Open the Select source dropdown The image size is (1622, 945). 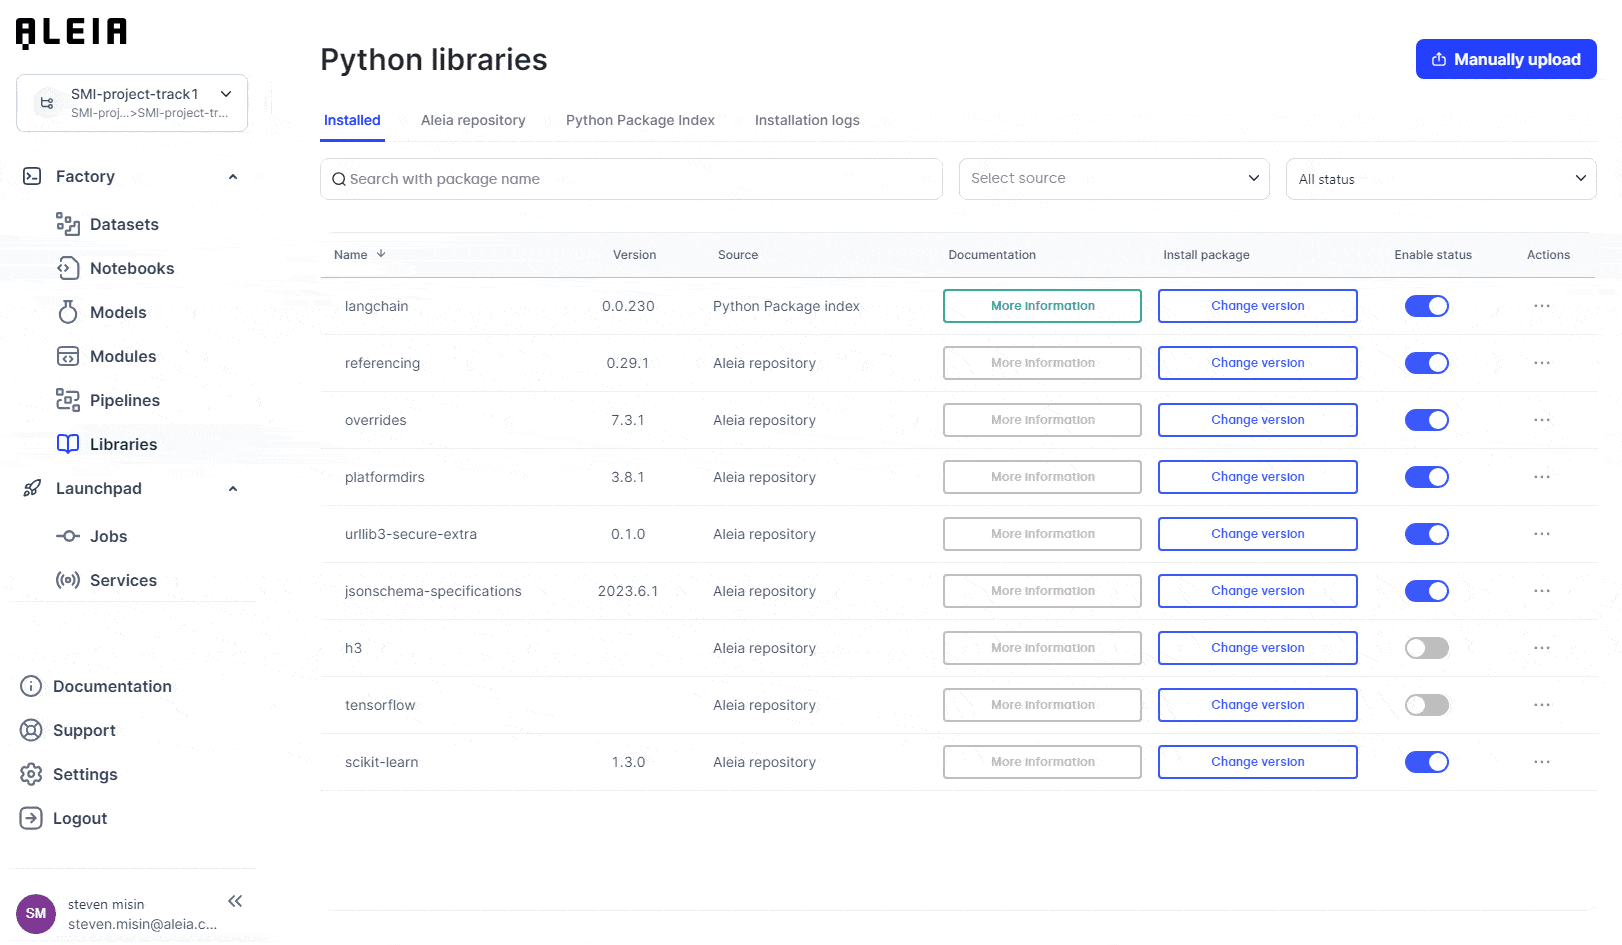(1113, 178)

...

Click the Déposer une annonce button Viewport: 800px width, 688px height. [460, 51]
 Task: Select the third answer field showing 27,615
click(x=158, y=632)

...

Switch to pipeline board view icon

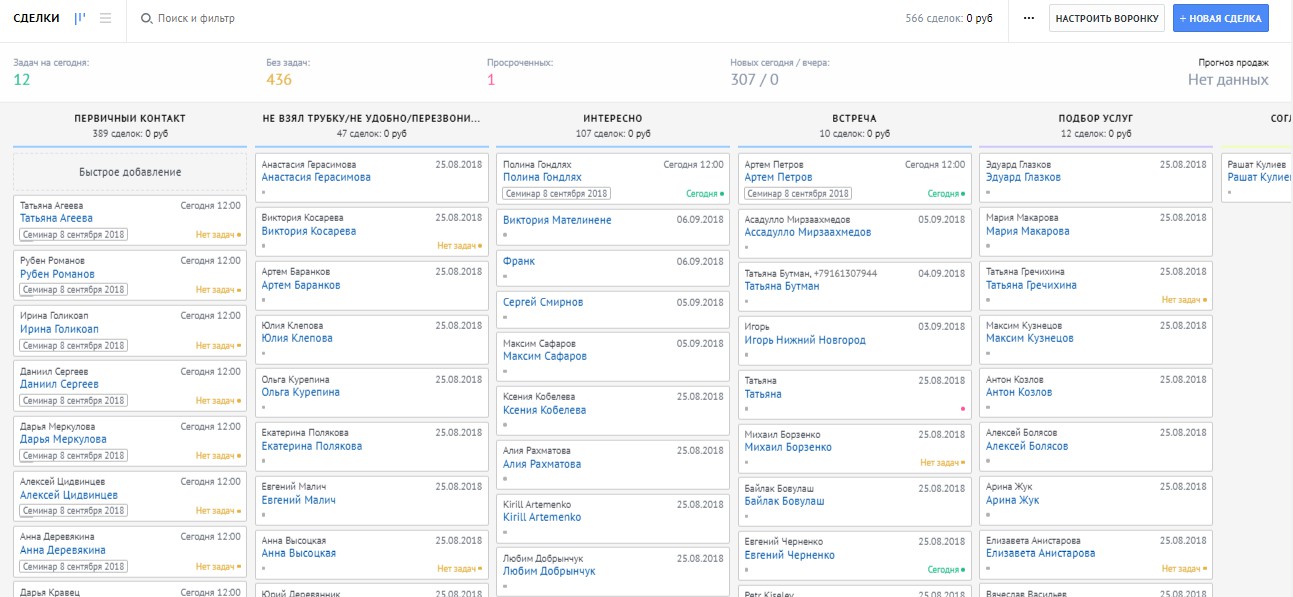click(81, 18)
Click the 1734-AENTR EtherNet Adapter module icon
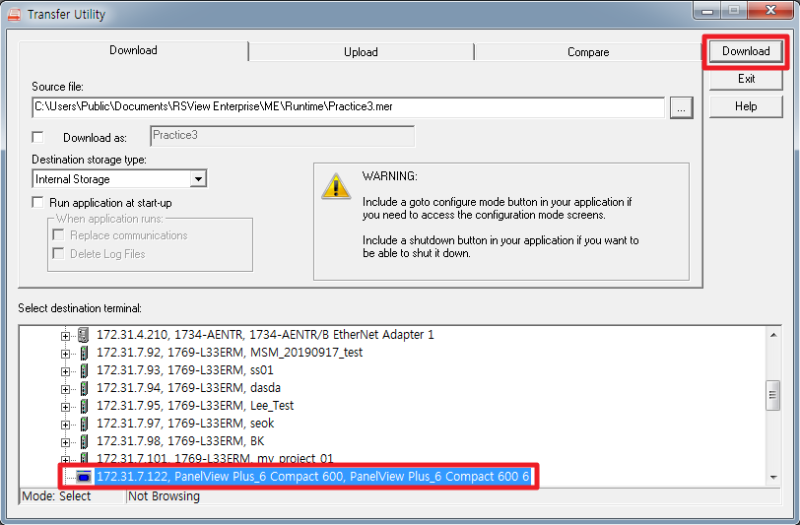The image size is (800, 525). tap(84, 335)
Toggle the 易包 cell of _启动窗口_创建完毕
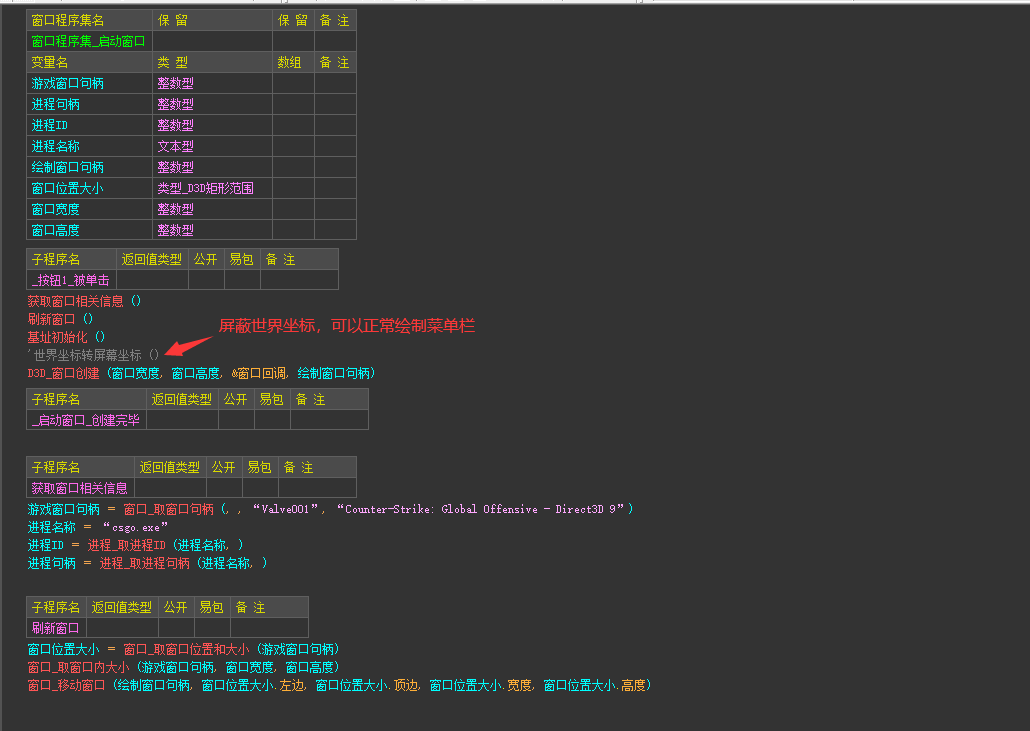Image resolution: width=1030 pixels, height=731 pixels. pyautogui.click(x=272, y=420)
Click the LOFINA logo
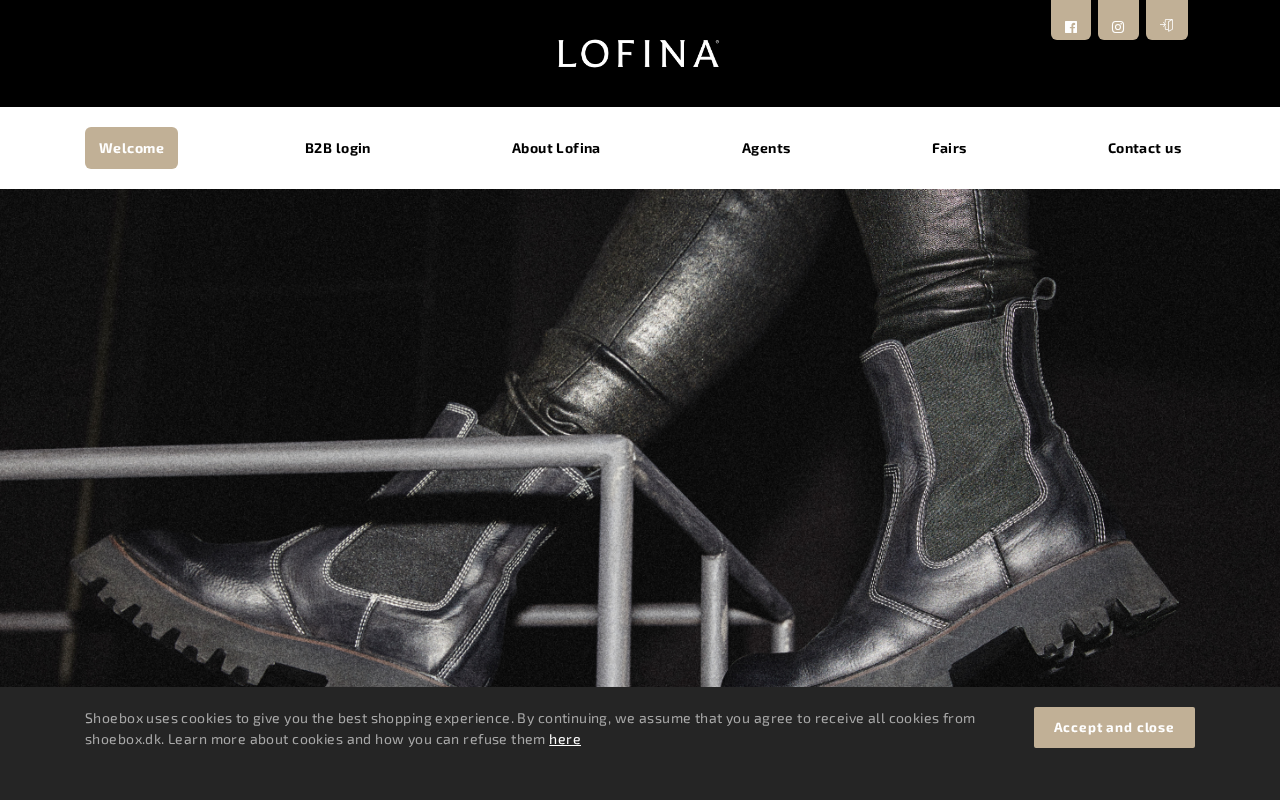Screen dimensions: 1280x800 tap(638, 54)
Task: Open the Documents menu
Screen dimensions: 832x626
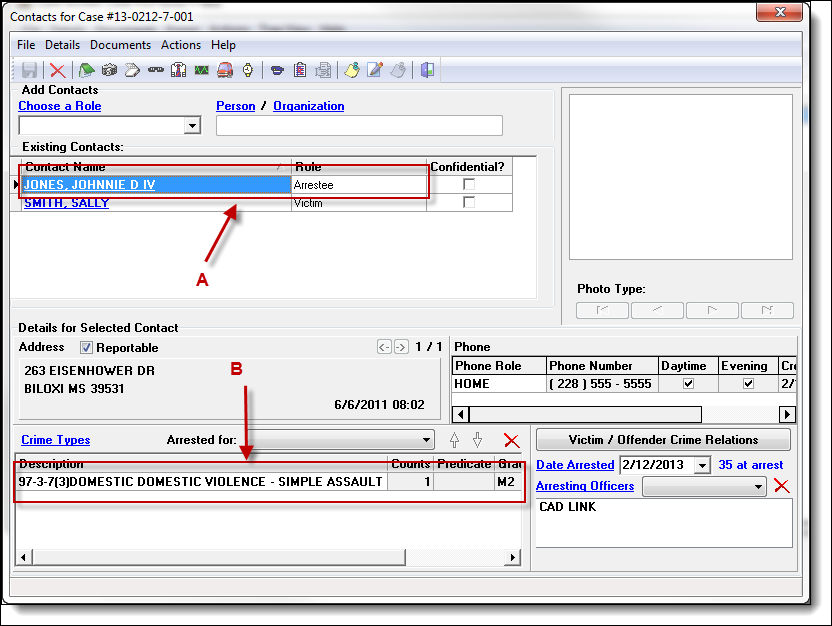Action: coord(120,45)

■ **PROBLEM DESCRIPTION**: Transcribe the records exactly as they stand, from the line containing "Switch to pipeline board view icon" down to the line containing "Action: coord(120,45)", with both of those lines included. Omit the pictures from your transcription.

■ **EXERCISE SOLUTION**:
Switch to pipeline board view icon

click(81, 18)
Click the 1734-AENTR EtherNet Adapter module icon
The image size is (800, 525). tap(84, 335)
Toggle the 易包 cell of _启动窗口_创建完毕
Image resolution: width=1030 pixels, height=731 pixels. pyautogui.click(x=272, y=420)
Click the LOFINA logo
Screen dimensions: 1280x800 tap(638, 54)
Task: Open the Documents menu
Screen dimensions: 832x626
Action: coord(120,45)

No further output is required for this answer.